Given records =>
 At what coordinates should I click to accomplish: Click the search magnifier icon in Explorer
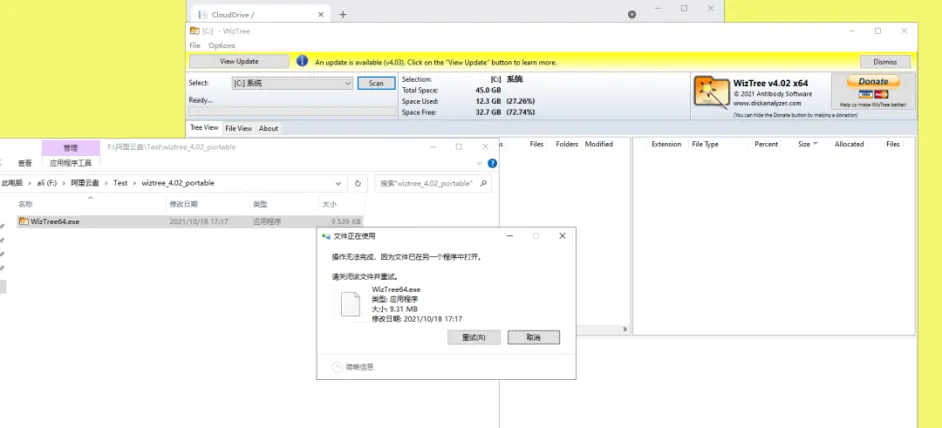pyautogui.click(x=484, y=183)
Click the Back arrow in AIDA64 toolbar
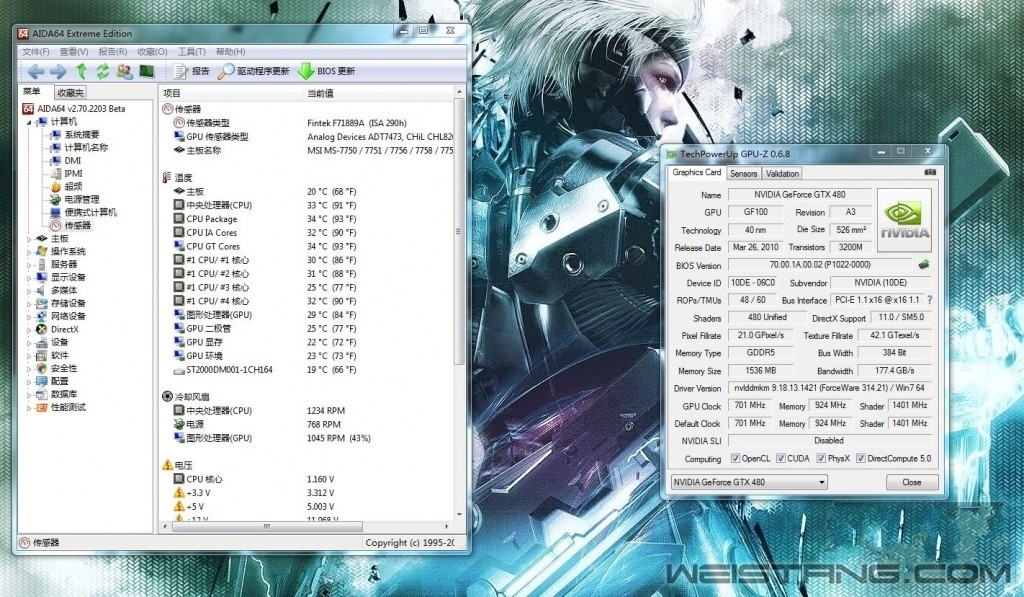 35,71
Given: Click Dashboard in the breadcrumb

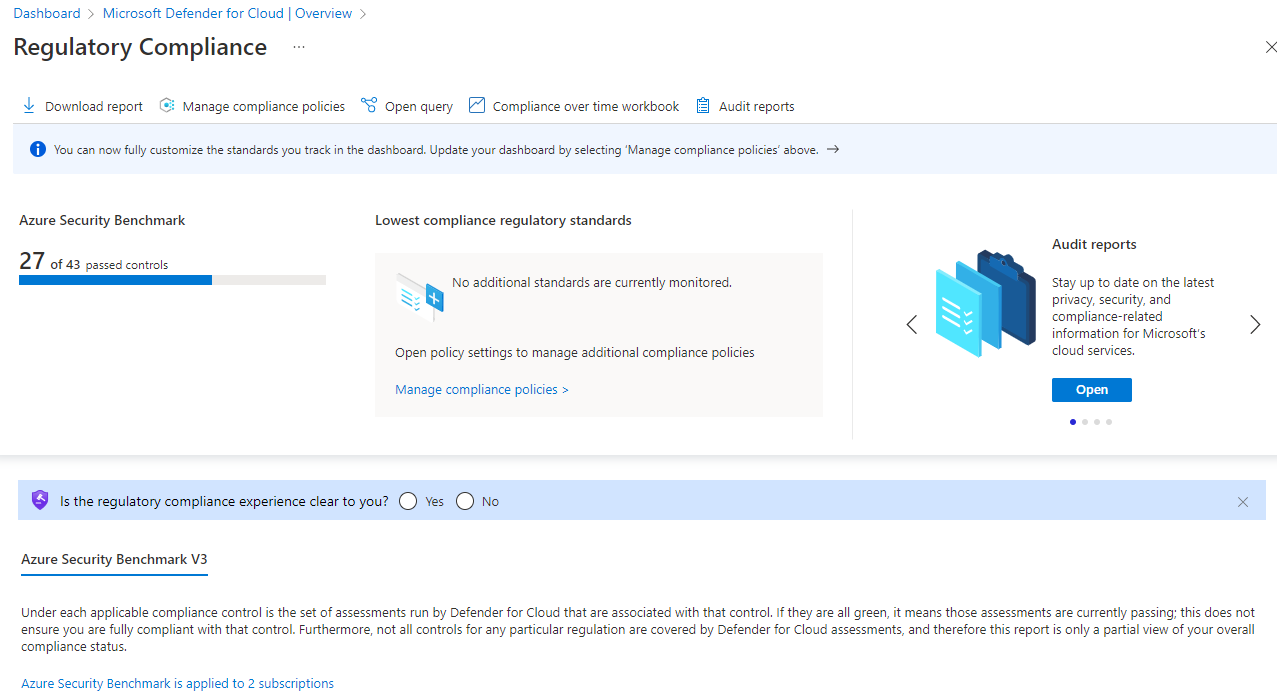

---

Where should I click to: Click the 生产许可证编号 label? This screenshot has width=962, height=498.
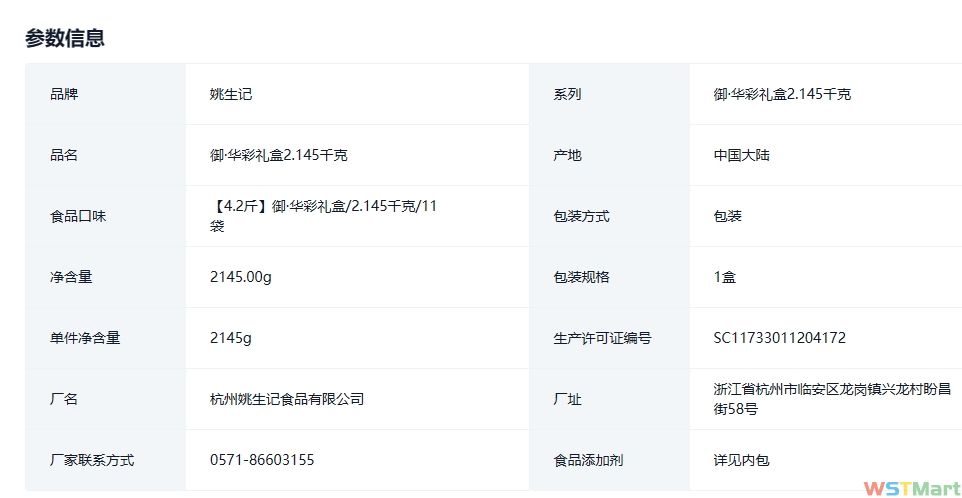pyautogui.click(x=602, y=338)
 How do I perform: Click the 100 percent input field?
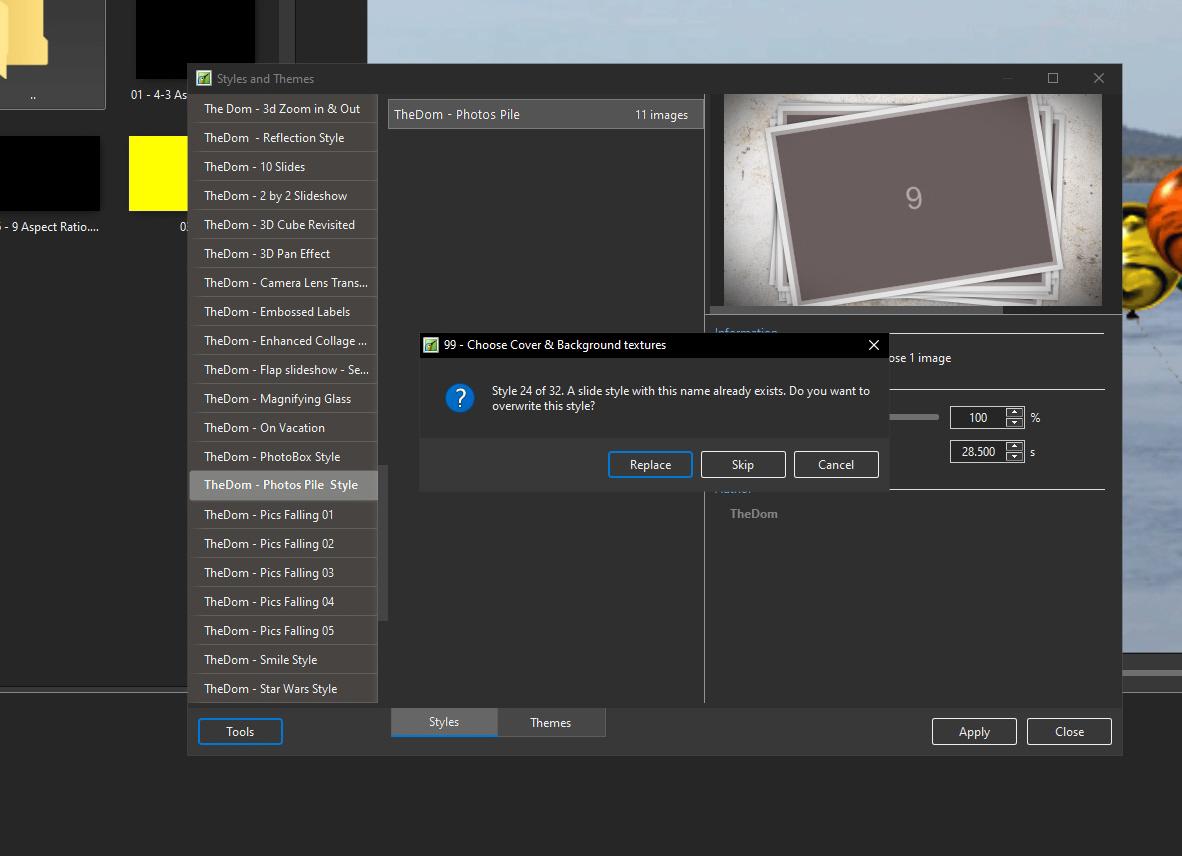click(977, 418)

---

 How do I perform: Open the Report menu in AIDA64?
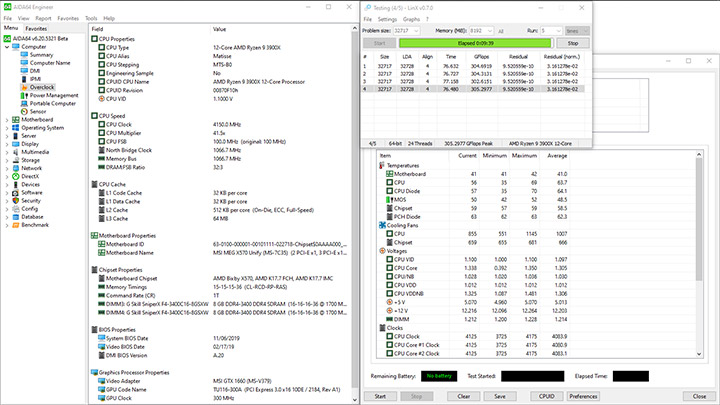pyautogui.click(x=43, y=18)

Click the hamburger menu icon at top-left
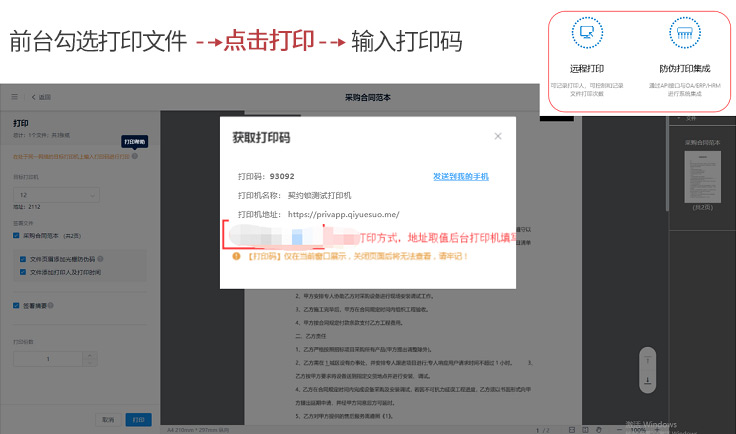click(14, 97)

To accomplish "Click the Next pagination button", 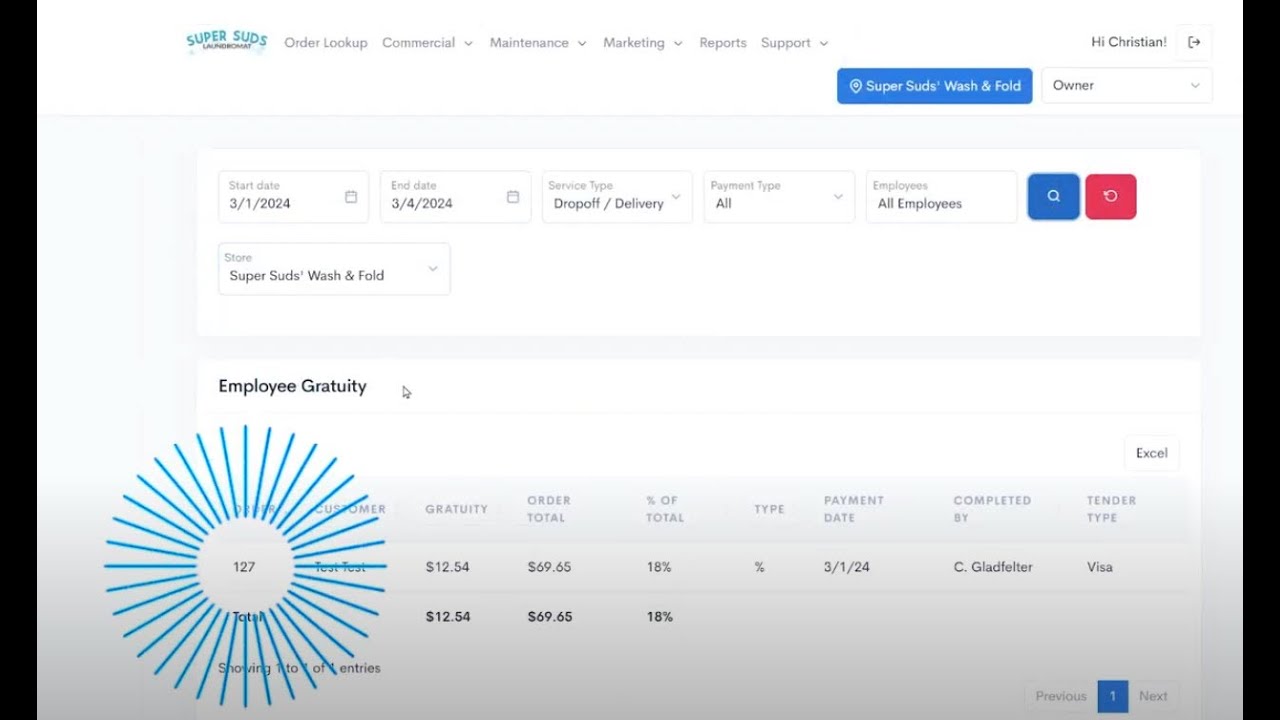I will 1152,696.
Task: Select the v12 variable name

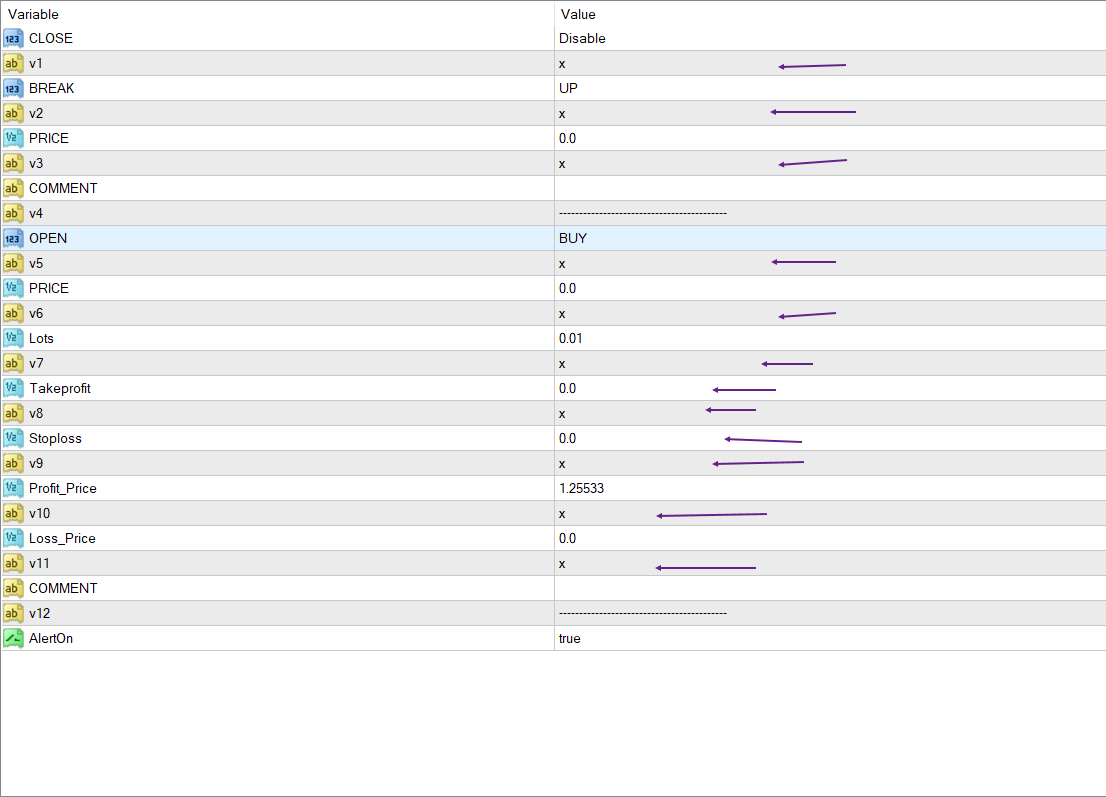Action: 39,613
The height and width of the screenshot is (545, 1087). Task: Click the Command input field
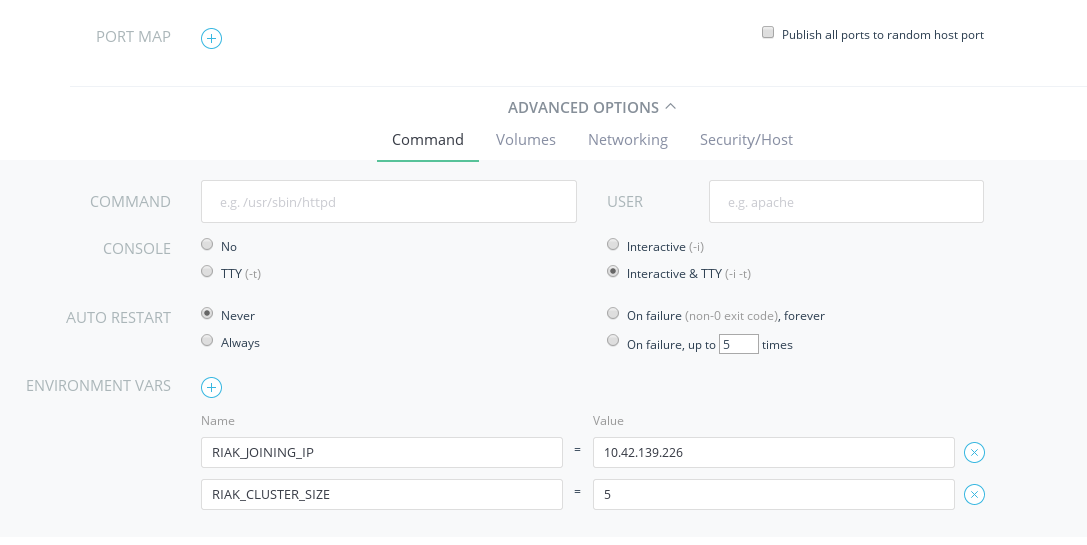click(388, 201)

Activity => With pictures omitted, repeat the entries above word for word from the line holding "At what coordinates" down to the line holding "Given: Click Dashboard in the breadcrumb", keeping both of those lines.

Your response =>
 At what coordinates should I click to accomplish: Click the search magnifier icon in Explorer
pyautogui.click(x=484, y=183)
Click the Back arrow in AIDA64 toolbar
 35,71
Given: Click Dashboard in the breadcrumb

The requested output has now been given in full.